>>>

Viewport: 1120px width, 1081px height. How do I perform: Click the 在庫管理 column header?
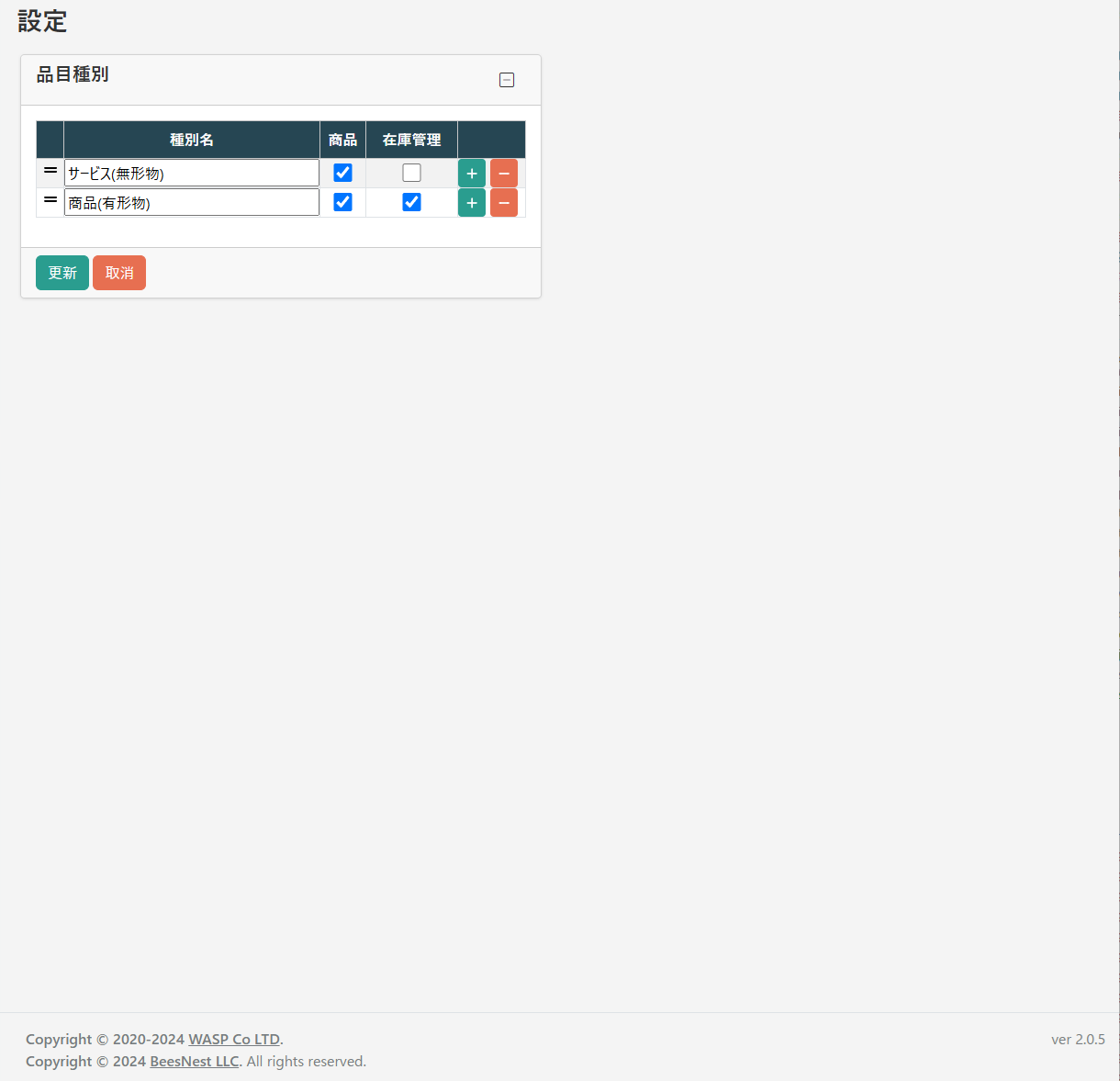(411, 140)
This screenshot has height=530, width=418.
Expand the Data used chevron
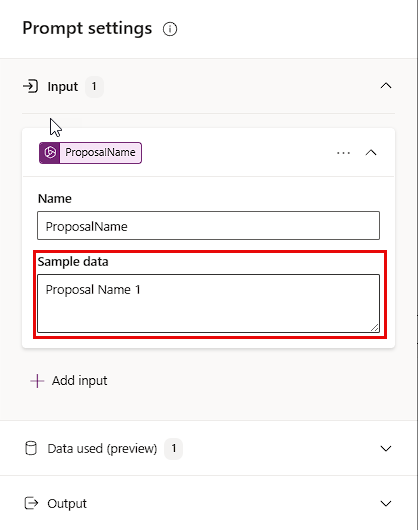pyautogui.click(x=386, y=449)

<<<

* **Activity**
In the copy, include no pictures; restate the listing above exactly.

* **Solved problem**
Viewport: 1120px width, 1081px height. How do I perform: Click the 在庫管理 column header?
(411, 140)
This screenshot has height=530, width=418.
Expand the Data used chevron
pyautogui.click(x=386, y=449)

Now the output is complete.